How one manufacturer changed the automated lighting industry

High End Systems started out as a distributor of European lighting equipment, most of which ended up in nightclubs. For that reason, the Intellabeam was initially perceived by much of the professional lighting community as a “disco” light. Richard Belliveau, one of the owners of the company at the time and the inventor of the Intellabeam, was determined to change the market perception. One day, he copied the Upcoming Tours page from Performance Magazine, a now-defunct trade publication dealing with concert tours, and scribbled “$1000” across the top of it. He made several copies and handed them out to the staff.
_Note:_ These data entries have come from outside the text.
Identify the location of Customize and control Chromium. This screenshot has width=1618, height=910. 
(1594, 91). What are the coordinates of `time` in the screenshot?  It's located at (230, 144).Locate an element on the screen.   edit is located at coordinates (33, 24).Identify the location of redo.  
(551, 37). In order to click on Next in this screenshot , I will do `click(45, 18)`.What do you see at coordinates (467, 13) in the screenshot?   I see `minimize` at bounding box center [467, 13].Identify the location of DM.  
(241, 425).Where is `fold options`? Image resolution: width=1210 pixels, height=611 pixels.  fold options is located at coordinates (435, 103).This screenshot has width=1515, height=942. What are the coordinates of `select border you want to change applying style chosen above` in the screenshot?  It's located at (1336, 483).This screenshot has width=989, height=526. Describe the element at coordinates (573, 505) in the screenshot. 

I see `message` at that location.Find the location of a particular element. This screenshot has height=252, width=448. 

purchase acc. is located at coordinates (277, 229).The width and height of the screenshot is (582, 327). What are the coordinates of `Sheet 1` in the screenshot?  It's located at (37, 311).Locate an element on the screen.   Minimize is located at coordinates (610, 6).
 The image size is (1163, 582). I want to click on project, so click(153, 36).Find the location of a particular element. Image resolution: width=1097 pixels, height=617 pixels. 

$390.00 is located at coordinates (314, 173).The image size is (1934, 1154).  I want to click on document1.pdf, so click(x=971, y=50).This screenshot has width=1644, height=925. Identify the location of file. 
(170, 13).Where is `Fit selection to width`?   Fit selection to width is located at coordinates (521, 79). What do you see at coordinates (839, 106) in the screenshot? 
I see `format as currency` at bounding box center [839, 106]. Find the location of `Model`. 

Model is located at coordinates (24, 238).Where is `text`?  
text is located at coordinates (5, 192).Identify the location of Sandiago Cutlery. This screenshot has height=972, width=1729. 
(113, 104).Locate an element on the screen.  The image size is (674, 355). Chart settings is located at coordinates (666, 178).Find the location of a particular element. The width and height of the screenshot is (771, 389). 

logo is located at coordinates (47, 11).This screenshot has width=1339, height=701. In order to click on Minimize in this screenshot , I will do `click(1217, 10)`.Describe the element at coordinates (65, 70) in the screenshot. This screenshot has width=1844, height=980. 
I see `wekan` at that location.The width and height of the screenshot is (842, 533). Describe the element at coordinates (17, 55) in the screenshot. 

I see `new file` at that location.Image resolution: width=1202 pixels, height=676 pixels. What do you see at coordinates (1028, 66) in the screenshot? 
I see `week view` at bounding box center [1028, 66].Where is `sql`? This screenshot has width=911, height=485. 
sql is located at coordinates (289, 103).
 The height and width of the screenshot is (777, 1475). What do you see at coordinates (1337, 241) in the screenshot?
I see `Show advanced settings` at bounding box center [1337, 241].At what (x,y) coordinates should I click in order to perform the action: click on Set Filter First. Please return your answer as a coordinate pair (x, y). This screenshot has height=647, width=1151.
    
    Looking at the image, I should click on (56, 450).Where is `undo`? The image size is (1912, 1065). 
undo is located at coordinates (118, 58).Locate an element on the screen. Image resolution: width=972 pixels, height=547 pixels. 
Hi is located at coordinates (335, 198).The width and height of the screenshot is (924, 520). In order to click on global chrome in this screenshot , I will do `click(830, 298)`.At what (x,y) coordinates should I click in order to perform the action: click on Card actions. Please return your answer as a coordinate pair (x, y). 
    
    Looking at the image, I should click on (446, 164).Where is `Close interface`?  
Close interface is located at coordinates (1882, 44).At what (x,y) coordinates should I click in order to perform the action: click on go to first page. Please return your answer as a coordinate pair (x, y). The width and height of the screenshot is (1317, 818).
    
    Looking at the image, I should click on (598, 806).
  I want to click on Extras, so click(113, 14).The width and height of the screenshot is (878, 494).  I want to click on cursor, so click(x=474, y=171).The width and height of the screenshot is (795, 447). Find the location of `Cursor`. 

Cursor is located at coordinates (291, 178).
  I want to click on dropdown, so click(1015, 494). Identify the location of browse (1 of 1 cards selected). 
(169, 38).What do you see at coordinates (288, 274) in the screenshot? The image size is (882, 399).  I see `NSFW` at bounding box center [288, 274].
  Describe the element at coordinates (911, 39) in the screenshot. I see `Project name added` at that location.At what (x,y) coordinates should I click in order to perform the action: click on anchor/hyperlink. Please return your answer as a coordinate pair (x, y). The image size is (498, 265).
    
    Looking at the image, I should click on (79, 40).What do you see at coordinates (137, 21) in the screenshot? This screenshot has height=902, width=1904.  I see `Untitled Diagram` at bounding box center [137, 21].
I was one of those staffers.

 

Belliveau was offering a $1000 cash reward to the first person in the company who could get at least 16 Intellabeam fixtures and 64 Dataflash strobes placed on any of the half dozen upcoming tours listed on the page. I decided I was going to win the prize. After several unsuccessful attempts to contact the lighting designers through artist’s management over the course of two weeks, I temporarily gave up out of frustration and set aside the photocopy.

 

A few days later I received a call from a man with an English accent asking for a High End Systems dealership. He was designing and installing a lighting system at a club in Bali and he had heard about the Intellabeams. Because we had semi-exclusive dealer arrangements and because we commonly received several calls per week asking for a dealership, I was reluctant to grant his request for a dealership. But he was very persistent, refusing to hang up the phone. Instead, he played every card he could, finally mentioning that he was the lighting designer for Dire Straits. That immediately set off an alarm in my head, and I madly scrambled through the stack of papers on my desk looking for the $1000 photocopy. I found it and confirmed that Dire Straits was one of the target tours. I quickly reversed course and invited him to Austin at the company’s expense.

 

Chas Herington, Dire Straits’ lighting designer, arrived in Austin in the fall of 1990 to investigate the possibility of using Intellabeams on the band’s upcoming tour. He spent two days looking at the Intellabeam and talking to everyone in the company, particularly Richard Belliveau, who is a very persuasive man. By the time he left, he had agreed to specify Intellabeams on Dire Straits’ On Every Street tour in 1990–1991.

 

Knowing Belliveau as I do, I firmly believe that he was so bound and determined to capture this tour that he would not have let Herington leave without agreeing to use the fixture—he would have sat on him if he had to. Fortunately, no one had to resort to physical restraint, and Herington ended up using a system of 64 Intellabeams plus a plethora of other High End gear. His faith in Belliveau and the untried gear was rewarded with a spectacular show, thanks to his superb lighting design skills and the tenacity of a High End System tech named Bill McCarty, whom the company sent on the road with the gear. By the time the tour ended, High End Systems had gained a reputation as a manufacturer of reliable touring gear. Their policy of selling gear rather than exclusively renting it did much to change the concert and touring lighting industry. High End Systems went on to garner market share and develop many more automated lighting systems, including the Cyberlight, Studio Color, Studio Spot, Studio Beam, Technobeam, and x.Spot, before venturing into manufacturing digital luminaires. They were subsequently bought by the Belgim-based manufacturer Barco in 2008.